On the way home, I discovered that the hawker centre around the corner will soon close to be dolled-up, echoing a prescient thought I had a week back. Relentless, unforgiving, implacable. It must be true.
σοφια:
Is it me or is it me? I must have amazing diplomatic capabilities (or everyone else must not have started asking for alliances yet) coz all I did was send one e-mail and I'm in an alliance with woa.. enough people to be pleased about it. Or maybe I'm just seeing this from a slack one-person point of view. At any rate, I'm completely zonked out. Funny how such -small- amounts of econs can knock the brain out so rapidly. Funny how today there are so -few- people in school. Is it because it's wednesday? Is there an important function that I have forgotten? And why aren't the scholars studying? With the exception of my roommates that is.. why is everyone having 'fun'? In the scholarly sense of the word. Ah, I like the feel of paper. I like sitting down and doing work coz it makes me feel -smart-. Of course I don't like the bump upon landing on earth again, when the results come back in. So I like studying, but I don't like the results. There. No, I don't like studying. I take that back. I like sitting around with a books, reading. Studying has negative connotations. I like, thinking. there.
σοφια:
Yes! Kitson! Clever Kitson. Good boy Kitson. Okay, so i wasn't sure if it would alright for me to say it but since kitson has said it (in the tagboard) I concur! I concur concur concur.
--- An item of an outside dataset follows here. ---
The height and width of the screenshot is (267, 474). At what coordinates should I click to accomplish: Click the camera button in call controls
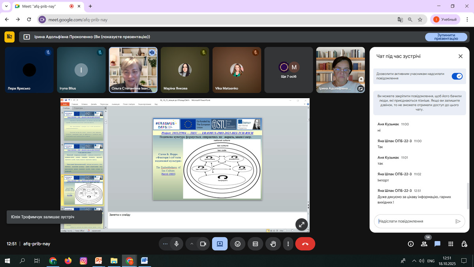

Who cares really. It's good to know there are a whole lot of liberals but all this indignation and antagonism (ah, I should talk)... =) Anyway, as can be seen for my now-censored e-mail =( I do not have much to say. Homosexuals, heterosexuals, in the words of a wise old sage =) "it's nobody else's business".

PS. But this is not to say I didn't enjoy the humour, of which I now realise (or have realised for quite some time) that Matt has plenty.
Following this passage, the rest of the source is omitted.